Instructions to follow>
Within the entries that follow, show each line where the word "height" occurs.

Records for this exercise>
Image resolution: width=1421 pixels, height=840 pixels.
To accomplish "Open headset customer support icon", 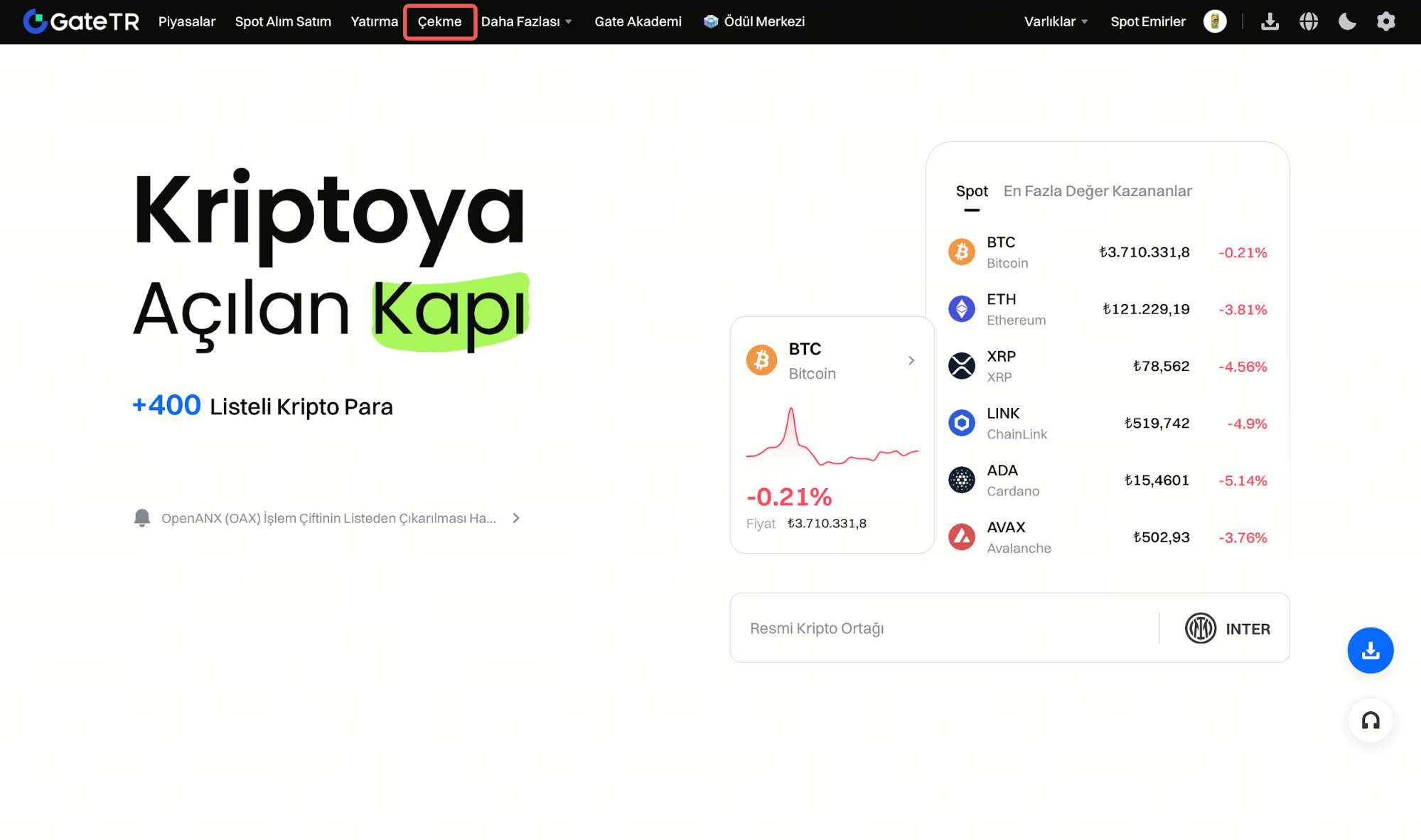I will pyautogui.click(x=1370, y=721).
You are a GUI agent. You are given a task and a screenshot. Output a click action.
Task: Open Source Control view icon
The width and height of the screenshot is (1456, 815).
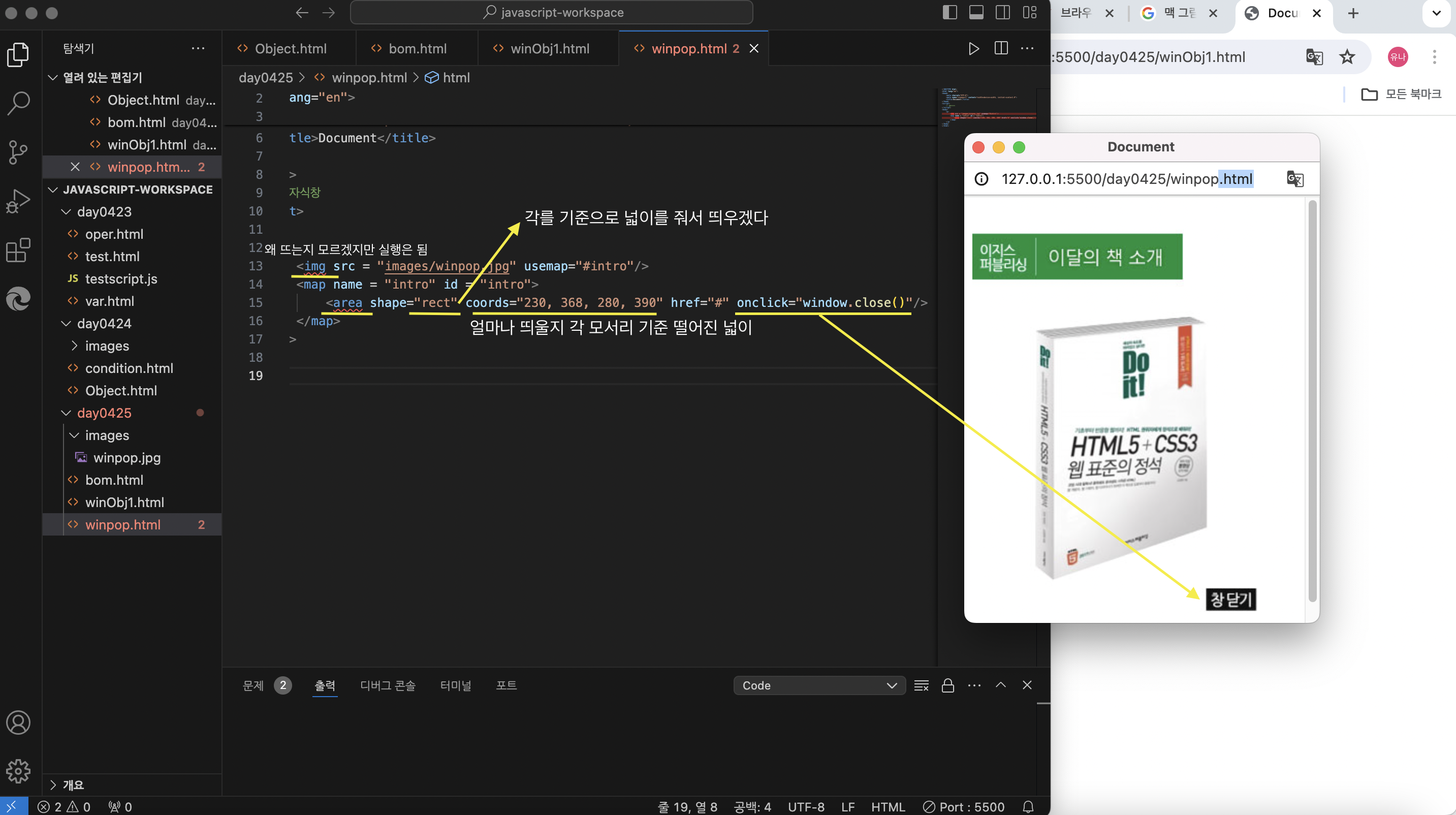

Task solution>
Image resolution: width=1421 pixels, height=840 pixels.
The width and height of the screenshot is (1456, 815).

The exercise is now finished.